Warmup

Reputation Score

How the 0–100 per-mailbox reputation score is calculated, what moves each component, and what happens when it drops.

Every mailbox gets a reputation score from 0 to 100, recalculated continuously and shown on its mailbox card with a trend sparkline. It's a weighted composite of the signals that actually predict deliverability — not a vanity number.

The formula

ComponentWeightWhat it measures
Inbox placement rate25%Share of your mail landing in the inbox (from placement tests and warmup engagement)
DNS health20%Your DNS audit score: SPF, DKIM, DMARC, MX, BIMI, reverse DNS
Spam rate (inverted)15%Lower spam-folder rate → higher score
Bounce rate (inverted)15%Lower bounce rate → higher score
Reply rate10%Replies to your warmup and outbound mail
Complaint rate (inverted)10%Fewer spam complaints → higher score
Volume consistency5%Steady, predictable sending beats erratic bursts

Weights sum to 100%. A mailbox with perfect placement but broken DNS caps out well below 100 — the score is designed so you can't ignore any pillar.

What moves each component

  • Inbox placement improves as warmup engagement accumulates and recipients rescue mail from spam. It's the heaviest weight because it's the outcome everything else exists to produce. See how warmup works.
  • DNS health is entirely under your control. Fix SPF, DKIM, and DMARC once and this component stays maxed. Run the free checker if you haven't.
  • Spam, bounce, and complaint rates are damage signals. Bounces usually mean stale lists or typos; complaints mean recipients didn't want your mail. Both compound at the provider level, so the score penalizes them early.
  • Reply rate is the strongest positive engagement signal providers see. Warmup replies keep it healthy even before you have real conversations.
  • Volume consistency rewards the gradual ramp warmup enforces. Sudden spikes after quiet periods look like a compromised account to providers.

Reading the trend

The sparkline on each mailbox card shows recent direction; the mailbox detail page charts the full history. What to look for:

  • Slow climb during warmup — normal. Expect steady gains over the first 30 days.
  • Flat and high — the mailbox is healthy. Keep warmup running at a maintenance level.
  • Sudden drop — investigate the components. A DNS record change, a bounce spike, or a new blacklist listing will each show up in its own metric.

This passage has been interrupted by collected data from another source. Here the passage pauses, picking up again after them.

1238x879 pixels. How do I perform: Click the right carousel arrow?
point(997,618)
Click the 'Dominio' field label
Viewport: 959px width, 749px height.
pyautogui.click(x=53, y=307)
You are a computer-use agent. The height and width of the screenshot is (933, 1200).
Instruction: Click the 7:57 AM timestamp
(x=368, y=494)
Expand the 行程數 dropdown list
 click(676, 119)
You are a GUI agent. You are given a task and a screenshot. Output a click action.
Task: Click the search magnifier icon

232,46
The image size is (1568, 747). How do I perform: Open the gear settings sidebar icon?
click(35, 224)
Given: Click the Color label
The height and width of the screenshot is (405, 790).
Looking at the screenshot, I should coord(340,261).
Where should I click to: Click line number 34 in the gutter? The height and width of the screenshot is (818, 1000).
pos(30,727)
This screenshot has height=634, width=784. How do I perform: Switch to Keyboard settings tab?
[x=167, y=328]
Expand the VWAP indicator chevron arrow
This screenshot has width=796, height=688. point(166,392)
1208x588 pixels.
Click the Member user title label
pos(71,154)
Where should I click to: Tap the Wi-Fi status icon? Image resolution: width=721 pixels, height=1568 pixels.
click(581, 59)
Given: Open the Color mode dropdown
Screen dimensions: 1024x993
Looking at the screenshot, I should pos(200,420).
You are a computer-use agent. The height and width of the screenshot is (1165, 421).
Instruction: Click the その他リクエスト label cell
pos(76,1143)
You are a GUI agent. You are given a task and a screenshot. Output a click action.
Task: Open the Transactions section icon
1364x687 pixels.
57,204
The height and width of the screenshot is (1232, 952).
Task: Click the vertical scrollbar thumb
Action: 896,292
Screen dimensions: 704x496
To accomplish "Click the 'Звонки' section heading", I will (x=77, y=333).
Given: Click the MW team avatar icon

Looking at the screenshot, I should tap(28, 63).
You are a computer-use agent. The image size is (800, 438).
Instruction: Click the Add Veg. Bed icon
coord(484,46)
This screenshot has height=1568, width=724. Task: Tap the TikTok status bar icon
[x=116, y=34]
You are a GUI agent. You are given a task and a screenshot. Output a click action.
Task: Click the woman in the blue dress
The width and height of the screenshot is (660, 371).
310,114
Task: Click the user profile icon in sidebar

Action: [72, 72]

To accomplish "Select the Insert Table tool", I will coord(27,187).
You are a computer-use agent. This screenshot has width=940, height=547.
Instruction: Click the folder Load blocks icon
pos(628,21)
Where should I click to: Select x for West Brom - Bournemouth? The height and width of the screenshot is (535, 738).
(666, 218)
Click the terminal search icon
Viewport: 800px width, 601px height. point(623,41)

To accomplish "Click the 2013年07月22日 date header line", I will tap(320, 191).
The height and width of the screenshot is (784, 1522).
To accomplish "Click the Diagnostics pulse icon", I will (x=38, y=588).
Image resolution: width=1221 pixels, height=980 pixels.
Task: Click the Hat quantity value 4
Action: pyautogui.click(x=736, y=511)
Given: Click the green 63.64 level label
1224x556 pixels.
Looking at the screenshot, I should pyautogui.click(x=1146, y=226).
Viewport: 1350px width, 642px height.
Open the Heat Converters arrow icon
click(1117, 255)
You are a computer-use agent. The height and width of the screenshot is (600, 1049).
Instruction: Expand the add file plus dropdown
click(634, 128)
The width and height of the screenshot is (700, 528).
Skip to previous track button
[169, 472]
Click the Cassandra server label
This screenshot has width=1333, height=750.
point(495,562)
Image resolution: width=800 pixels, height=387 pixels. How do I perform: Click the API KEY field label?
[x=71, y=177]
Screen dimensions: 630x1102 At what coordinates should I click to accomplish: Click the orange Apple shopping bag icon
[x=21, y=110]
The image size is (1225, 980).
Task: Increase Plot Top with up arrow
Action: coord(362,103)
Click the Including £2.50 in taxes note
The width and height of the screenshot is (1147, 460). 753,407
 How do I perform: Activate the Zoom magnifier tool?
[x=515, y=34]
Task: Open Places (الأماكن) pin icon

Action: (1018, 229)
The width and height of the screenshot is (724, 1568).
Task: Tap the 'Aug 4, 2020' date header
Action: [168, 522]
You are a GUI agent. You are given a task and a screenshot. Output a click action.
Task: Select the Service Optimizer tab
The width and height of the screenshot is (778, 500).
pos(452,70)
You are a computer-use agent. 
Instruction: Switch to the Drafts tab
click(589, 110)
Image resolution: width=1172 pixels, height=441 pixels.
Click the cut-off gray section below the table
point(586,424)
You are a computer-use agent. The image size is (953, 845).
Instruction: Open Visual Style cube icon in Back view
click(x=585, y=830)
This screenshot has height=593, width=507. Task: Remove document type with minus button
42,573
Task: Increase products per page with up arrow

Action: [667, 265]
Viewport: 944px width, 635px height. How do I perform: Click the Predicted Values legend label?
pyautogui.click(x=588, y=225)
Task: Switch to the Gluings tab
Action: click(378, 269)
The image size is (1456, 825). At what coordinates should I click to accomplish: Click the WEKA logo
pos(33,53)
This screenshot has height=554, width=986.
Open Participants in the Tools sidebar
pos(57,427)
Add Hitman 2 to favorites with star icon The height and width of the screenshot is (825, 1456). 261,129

What a drop triggers automatically

You don't have to watch the chart yourself:

  • A significant drop fires a reputation.dropped notification, and a webhook event if you've configured one in Settings → Webhooks.
  • If bounce rate exceeds 3%, warmup volume is automatically cut to 25% of its normal level until the bounce rate recovers. This protects the mailbox from digging a deeper hole while you fix the underlying cause.

When the score drops, check components in order of weight: run a placement test first, then a DNS audit, then look at bounce and complaint rates. The heaviest-weighted broken component is almost always the culprit.

The score is per mailbox, not per domain. Two mailboxes on the same domain can score differently if one has a bounce problem or a weaker sending history.